Just for safety I put anything fermenting in a bin bag and use a band around the top. They regularly balloon - but is all CO2 in there, so I suppose it can blow or suck and wouldn't matter.
Plus it's easier clean up if things go a bit mad in there.

Still learning - and experimenting. Part of the fun :D
 
I'm about to cold crash a Kolsch, and this thread has me concerned. I might keg it, purge the O2 and crash it in the keg and accept that the first pint will be pond water.
That's what I do. Keg, fine, purge and carb/condition over 2 weeks.
The first half is cloudy then clear after that as long you don't move the keg.
 
OT - What kind of finings do you use, @foxbat ? I'm trying to avoid using animal products in my beers.

It had 5g Irish Moss with 15 minutes of the boil left, so not sure what else it'll need after that.
In the keg I use a two-part fining called Kwik Clear. It's incredibly effective but I'm afraid one of those two parts is the animal product gelatin.
 
I bought one of the bags @Braindead uses and cut the hose short. Filled it with co2 from the tank and capped it with a hose clamp. I put a syphon tap on the blow off tube so I can turn it off and connect to the bag without losing any gas. Probably overkill but I don't trust myself to put the bag on at the right time.
i could also uses the bag to blow co2 back into the FV after I open it to add finings. Does this sound like a good or bad idea?

Material provided:

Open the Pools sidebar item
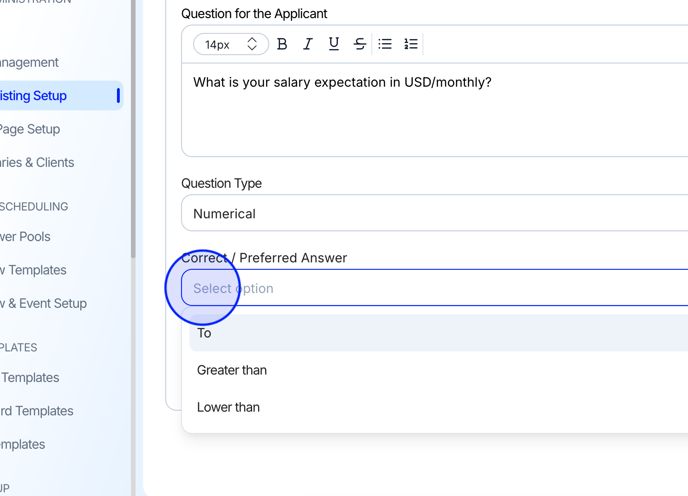 pyautogui.click(x=26, y=237)
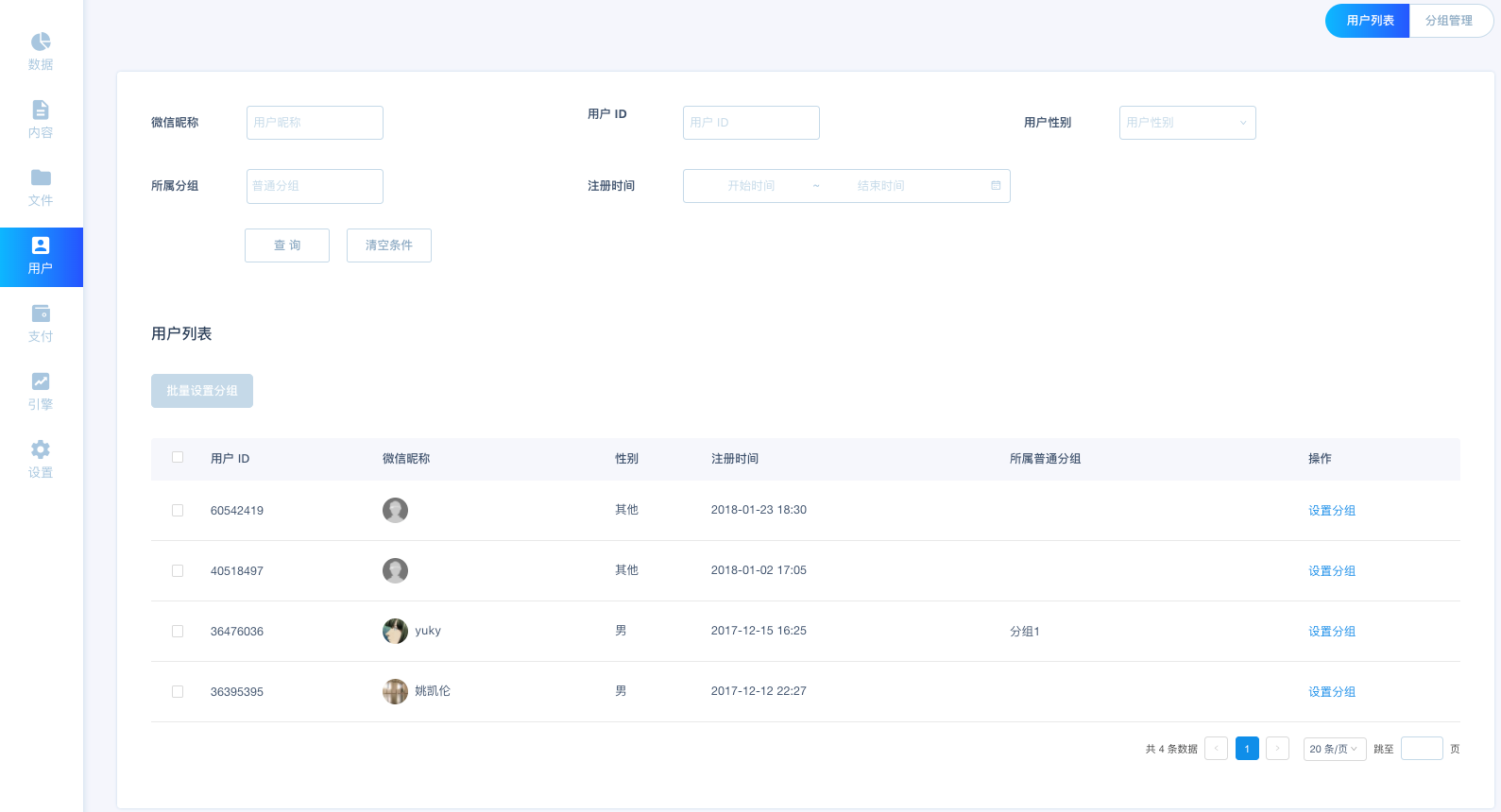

Set of tasks:
(a) Using the homebrewing discussion, answer these questions:
(i) How much Irish Moss was added, and with how many minutes of the boil left?
(ii) What is the name of the two-part fining used in the keg?
(iii) Over what period does the keg carb/condition?
(b) Repeat word for word the passage of the homebrewing discussion starting with "Just for safety" and going on through "over 2 weeks.".

Task-by-task answers:
(a)
(i) 5g, with 15 minutes of the boil left.
(ii) Kwik Clear.
(iii) Over 2 weeks.

(b)
Just for safety I put anything fermenting in a bin bag and use a band around the top. They regularly balloon - but is all CO2 in there, so I suppose it can blow or suck and wouldn't matter.
Plus it's easier clean up if things go a bit mad in there.

Still learning - and experimenting. Part of the fun :D
 
I'm about to cold crash a Kolsch, and this thread has me concerned. I might keg it, purge the O2 and crash it in the keg and accept that the first pint will be pond water.
That's what I do. Keg, fine, purge and carb/condition over 2 weeks.